Коммунизм - страница 35



Дальше следовал душераздирающий рассказ о том, как наш герой из кухонных кастрюль (ну, или чего-то такого) сотворил чудо-агрегат – а гадкие соседи-стукачи, разумеется, заподозрили неладное и принялись бомбардировать анонимками Комитет Государственной Безопасности, от чего приходилось при каждом звонке в дверь разбирать пространственную машину снова на кастрюли, а затем опять собирать – написал на стене своей квартиры нецензурное послание в адрес коммунистического строя, выкурил папиросу «Беломорканал» (других, якобы, там нет), смачно плюнул с балкона на всю советскую власть, залез в железный гроб (он так и сказал «железный гроб», что нас с Никитой чрезвычайно порадовало – значит, мысль наша двигалась в верном направлении) и…

– И вот то ли умер, то ли переместился в рай, – попытался пошутить Иващенко.

Шутка, надо сказать, не прошла. При слове «рай» аудитория как-то напряглась и поёжилась. Ну ещё бы, называть всю эту окружающую срань раем! На такое даже самые беспредельные либералы-западники не решались.

– Сразу скажу, – сообщил Иващенко, – что здесь меня встретили чрезвычайно тепло. Правда, господа из соответствующих органов – друзья, вы не поверите, какое блаженство произносить вслух слово «господа»! – попытались меня несколько ограничить в перемещениях. Я был категорически против. Не для того я сюда убегал, чтобы сидеть по подвалам да бункерам, пусть и оборудованным по последнему слову техники. Я стремился к людям, в самую гущу жизни, поэтому настойчиво стал проситься на преподавательскую работу по физико-математическому профилю. Сейчас, когда такую возможность мне предоставили, я просто счастлив.

Бывает же такое: с виду человек вполне тебе симпатичен.

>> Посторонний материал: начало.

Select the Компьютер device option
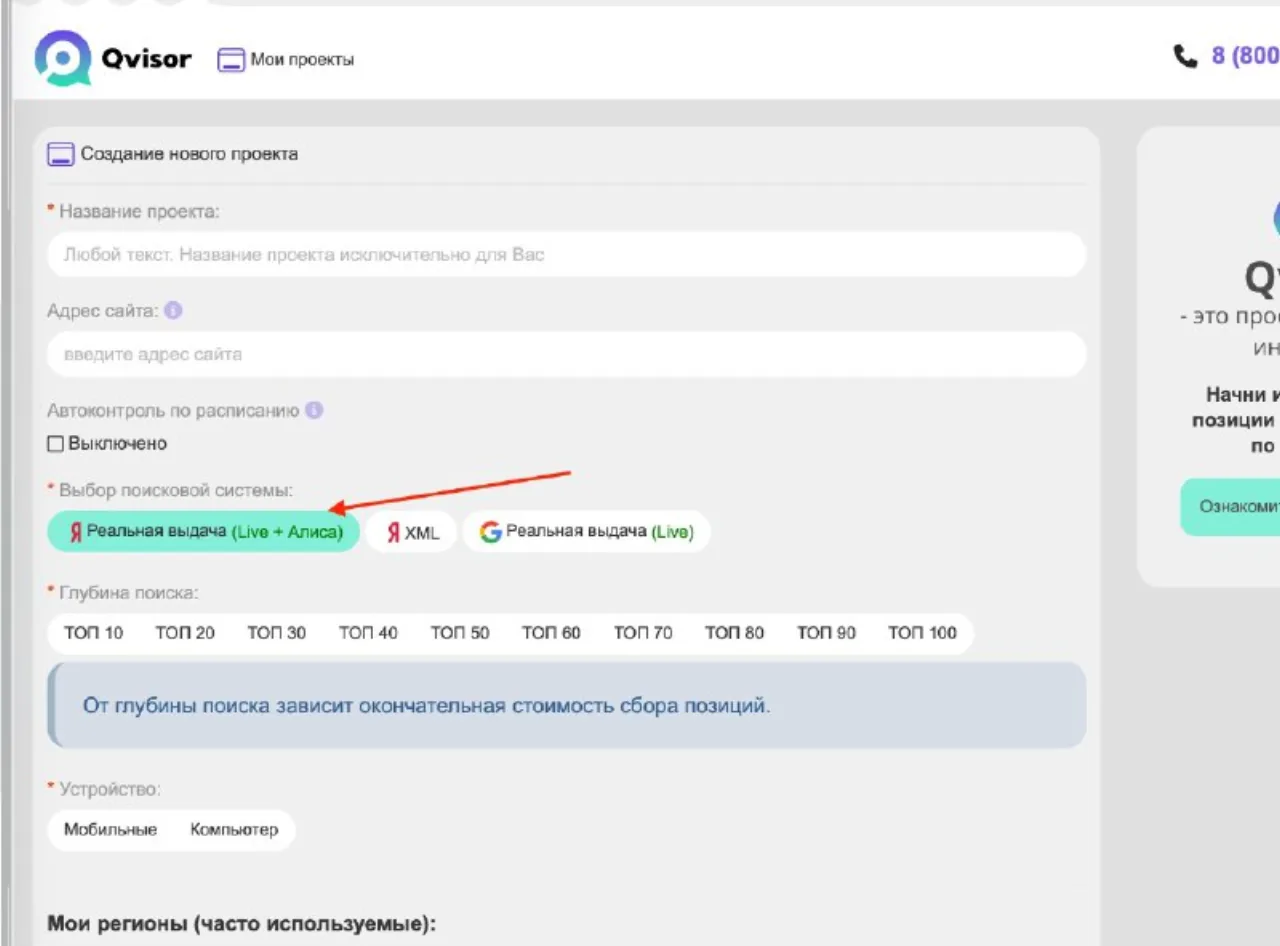The height and width of the screenshot is (946, 1280). click(234, 830)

Увидев этого добродушного беженца, в первую минуту я подумал, что даже не отказался бы выпить с ним, присядь он за мой столик где-нибудь в «Прожекторе перестройки». В нём есть стать, порода какая-то особая. У него глаза блестят интересно. Но едва такой симпатичный человек начинает говорить, как понимаешь, что перед тобой подлый и гадкий враг. Что никакого согласия между ним и тобой не возможно во веки вечные. Что на таких глупых людях, наивно сопоставивших свой ограниченный индивидуальный опыт с мировой историей, сделавших из этого сопоставления примитивные выводы и восставших против самого главного, стержневого стремления человека – стремления к справедливости – и распространяет свою вонючую длань по эту и, оказывается, ещё и ту сторону бытия омерзительно-алчный капитализм. Я давал себе зарок просидеть всё время, сколько бы эта встреча ни длилась, молча, но котелок с первых же минут принялся закипать.

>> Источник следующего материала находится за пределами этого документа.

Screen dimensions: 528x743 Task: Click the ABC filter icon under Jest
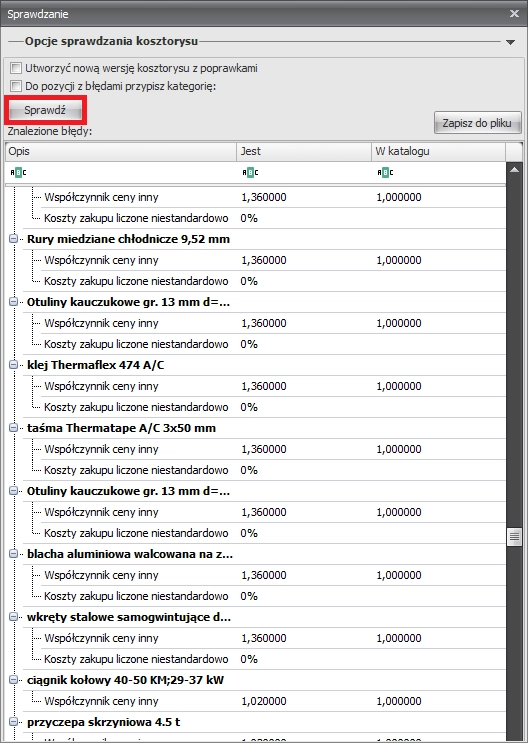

Первый же вопрос, который задали Иващенко, более всего интересовал и меня. Дедок-профессор, сидевший в первых рядах, сугубо практично поинтересовался:

– Разрешите узнать, милостивый государь, что же произошло с вашими разработками по теории и практике перемещения в параллельные вселенные. Это же очень интересно. Наверняка вы как-то фиксировали свои достижения и находки. Случайно, не собираетесь заниматься тем же у нас в институте?

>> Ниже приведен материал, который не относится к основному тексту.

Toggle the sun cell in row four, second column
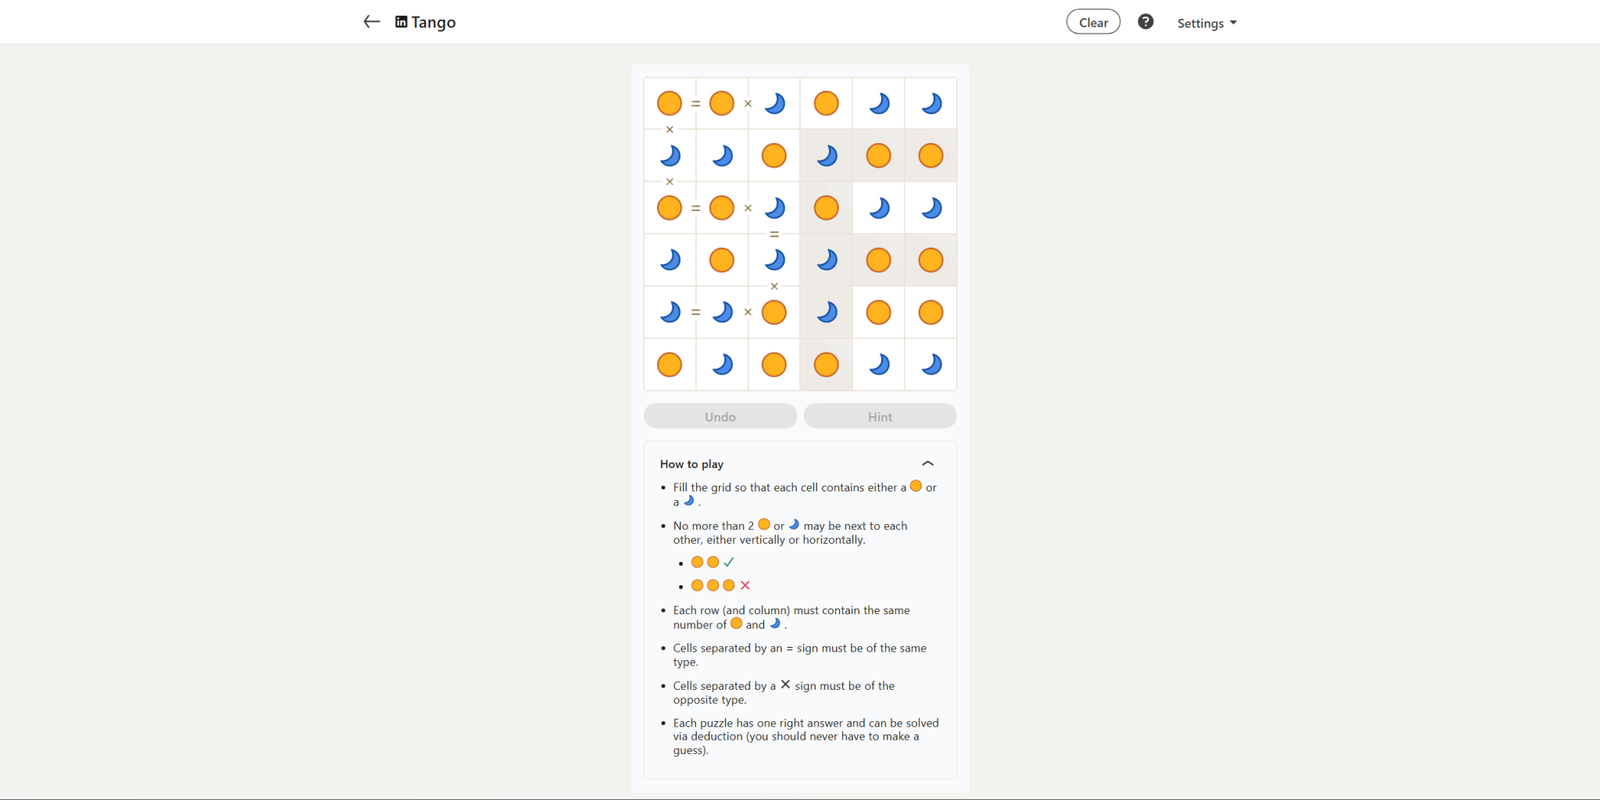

– Вы знаете, – немного стушевался перебежчик, – все эти сведения, все эти научные данные являются здесь государственной тайной. Я дал подписку об их неразглашении. По большому счёту Российскому государству они не нужны, этими знаниями соответствующие учреждения и структуры обладают. Что касается меня лично, то да, было бы интересно продолжить разработки в этом направлении, заняться кроме пространственных вопросов вопросами времени, к примеру, и, может быть, я когда-нибудь ко всему этому вернусь. Пока же, увы, я вынужден взяться за более локальные проблемы. Всё же вы должны понимать, что со стороны официальных властей России ко мне ещё существует некоторое недоверие. Представьте себе, они даже проверяли абсурдную версию, а не засланный ли я казачок, так что мне в какой-то степени ещё предстоит доказать свою лояльность к этой общественно-политической системе, хотя доказывать на самом деле нечего. Но вот так всё, так. Я отношусь ко всему с пониманием, я был готов к этому и, более того, я вполне мог бы продолжить мои разработки и здесь, но где-то в закрытом институте, что меня категорически не устраивало. Я хочу жить настоящей, полнокровной жизнью. Только ради этого я сюда и перемещался.